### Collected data
"""

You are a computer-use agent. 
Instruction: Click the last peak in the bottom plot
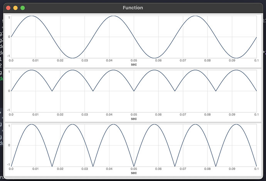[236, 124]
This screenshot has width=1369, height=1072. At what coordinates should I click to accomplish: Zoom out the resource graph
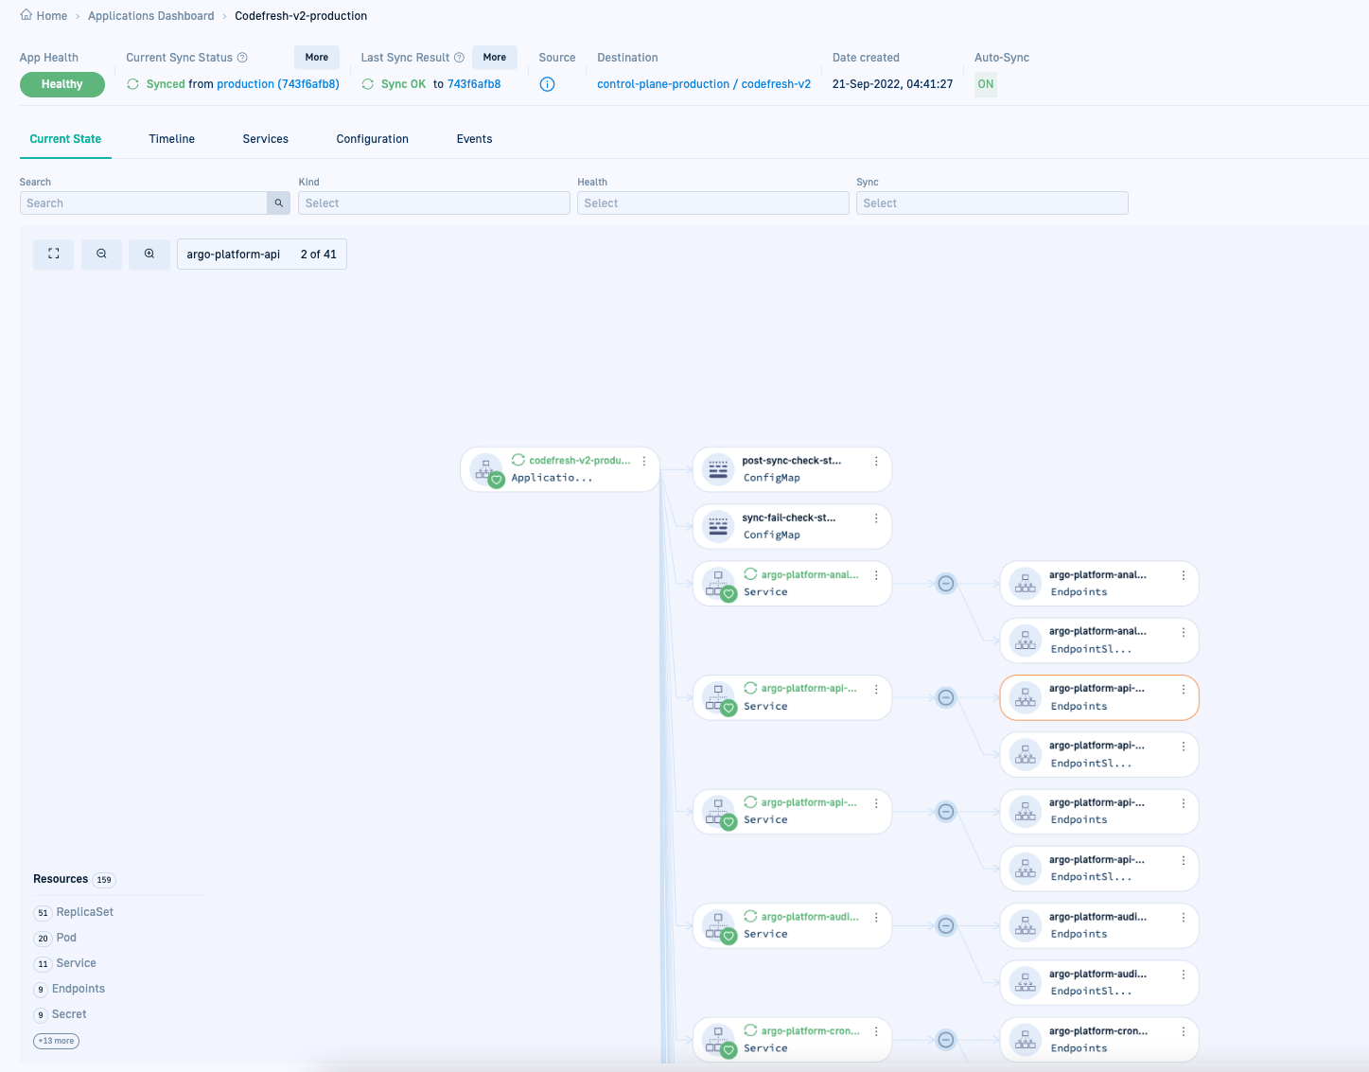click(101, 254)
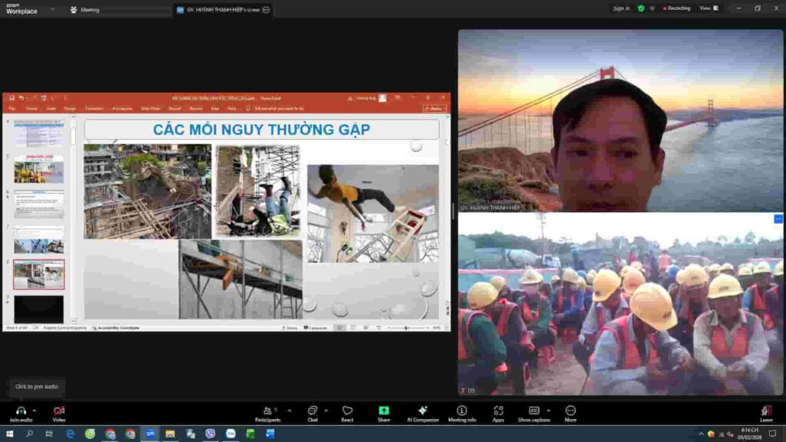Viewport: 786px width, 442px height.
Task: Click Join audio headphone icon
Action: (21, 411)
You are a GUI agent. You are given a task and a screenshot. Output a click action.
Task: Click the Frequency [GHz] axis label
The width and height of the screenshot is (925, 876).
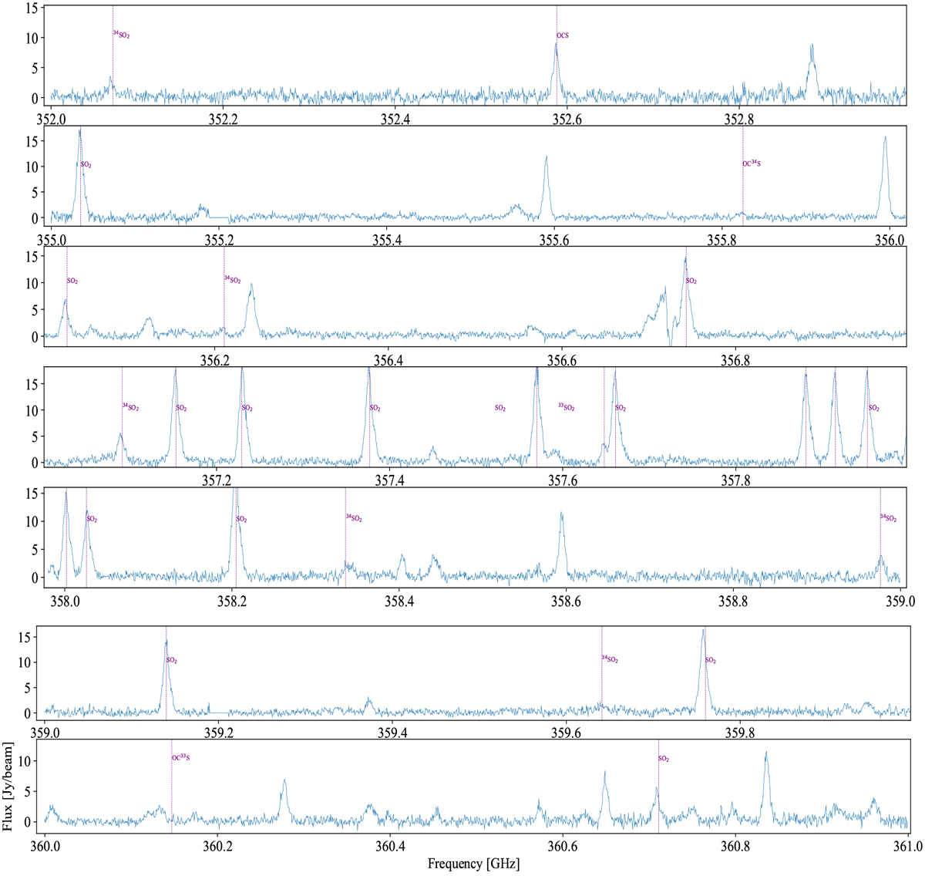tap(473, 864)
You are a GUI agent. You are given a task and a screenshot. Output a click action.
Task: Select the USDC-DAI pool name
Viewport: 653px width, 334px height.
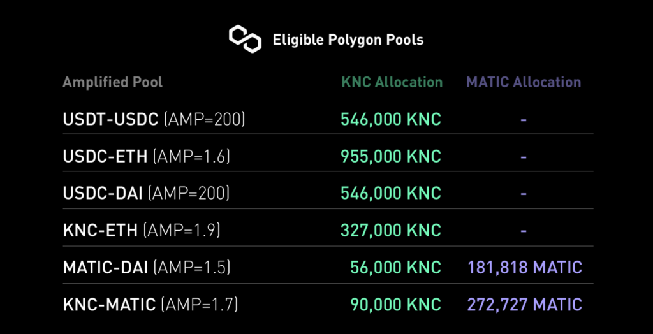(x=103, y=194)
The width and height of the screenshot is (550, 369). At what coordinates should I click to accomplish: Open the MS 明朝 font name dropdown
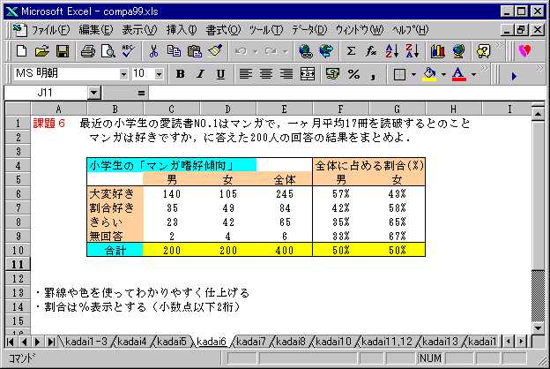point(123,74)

"""

### INSTRUCTIONS TO FOLLOW
Go to the line that contains "The width and height of the screenshot is (925, 876)." and copy exactly from there through the last line of the records above, both included. Omit pictures.

### THE COMPLETED TASK
The width and height of the screenshot is (925, 876).
tap(473, 864)
You are a GUI agent. You are given a task and a screenshot. Output a click action.
Task: Select the USDC-DAI pool name
Viewport: 653px width, 334px height.
(x=103, y=194)
The width and height of the screenshot is (550, 369). At what coordinates should I click to accomplish: Open the MS 明朝 font name dropdown
point(123,74)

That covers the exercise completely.